OUTPUT_PATH = "./test"
VISIBILITY_TIMEOUT = 10
REGION_NAME = "region"
sqs = boto3.resource('sqs', region_name=REGION_NAME, aws_access_key_id=AWS_KEY, aws_secret_access_key=AWS_SECRET)
s3 = boto3.client('s3', region_name=REGION_NAME, aws_access_key_id=AWS_KEY, aws_secret_access_key=AWS_SECRET)
queue = sqs.Queue(url=QUEUE_URL)
def handle_response(msg, path):
"""Logic goes here"""
print('message: %s' % msg)
def download_message_files(msg):
for s3_file in msg['files']:
s3_path = s3_file['path']
with io.BytesIO() as f:
s3.download_fileobj(msg['bucket'], s3_path, f)
f.seek(0)
for line in gzip.GzipFile(fileobj=f):
await handle_response(line.decode('UTF-8'), s3_path)
def consume():
while True:
for msg in queue.receive_messages(VisibilityTimeout=VISIBILITY_TIMEOUT):
body = json.loads(msg.body) # grab the actual message body
download_message_files(body)
msg.delete()
time.sleep(sleep_time)
if __name__ == '__main__':
# Setup our root logger
logging.basicConfig(level=logging.INFO, format="%(asctime)s %(name)s %(levelname)s %(message)s")
# Create our FDR logger
logger = logging.getLogger("Consumer")
# Rotate log file handler
RFH = RotatingFileHandler("test.log", maxBytes=20971520, backupCount=5)
# Log file output format
F_FORMAT = logging.Formatter('%(asctime)s %(name)s %(levelname)s %(message)s')
# Set the log file output level to INFO
RFH.setLevel(logging.INFO)
# Add our log file formatter to the log file handler
RFH.setFormatter(F_FORMAT)
# Add our log file handler to our logger
logger.addHandler(RFH)
consume()
I have tried converting this using aioboto3 and got struck in queue approach.

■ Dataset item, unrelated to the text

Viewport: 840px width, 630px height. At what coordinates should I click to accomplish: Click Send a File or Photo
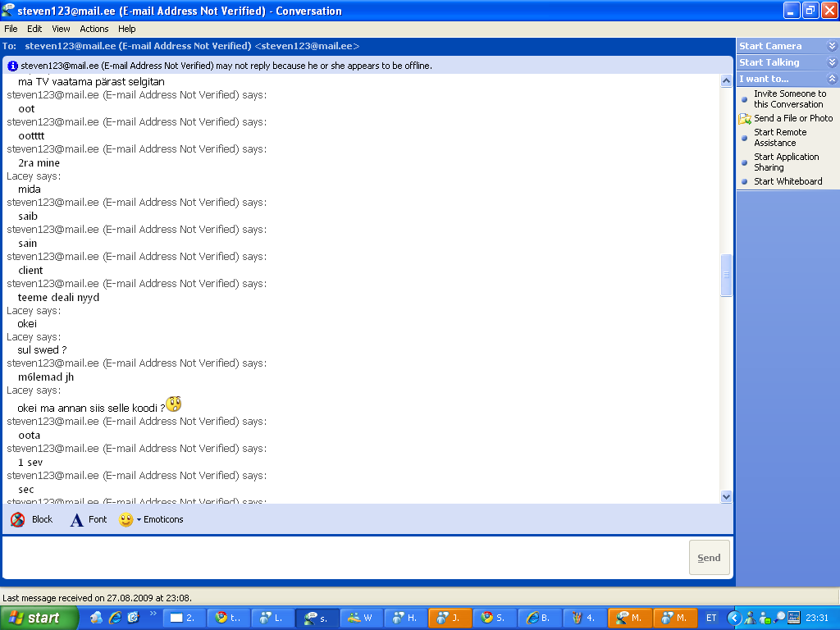click(792, 118)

session = aioboto3.Session()
sqs = session.resource('sqs', region_name=REGION_NAME, aws_access_key_id=AWS_KEY, aws_secret_access_key=AWS_SECRET)

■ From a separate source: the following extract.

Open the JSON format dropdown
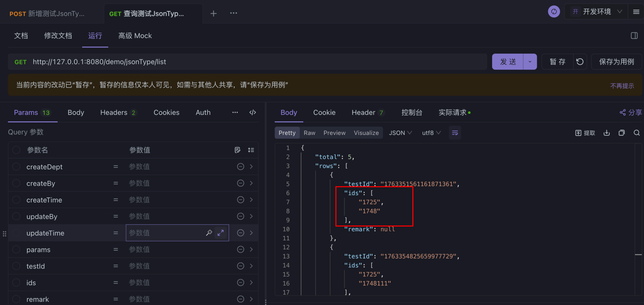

s3 = session.client('s3', region_name=REGION_NAME, aws_access_key_id=AWS_KEY, aws_secret_access_key=AWS_SECRET)
queue = sqs.Queue(url=QUEUE_URL) <---- this gives error as 'ResourceCreatorContext' object has no attribute 'Queue'
As i could understand from this there is no attribute, but could anyone guide me to make this working with async nature.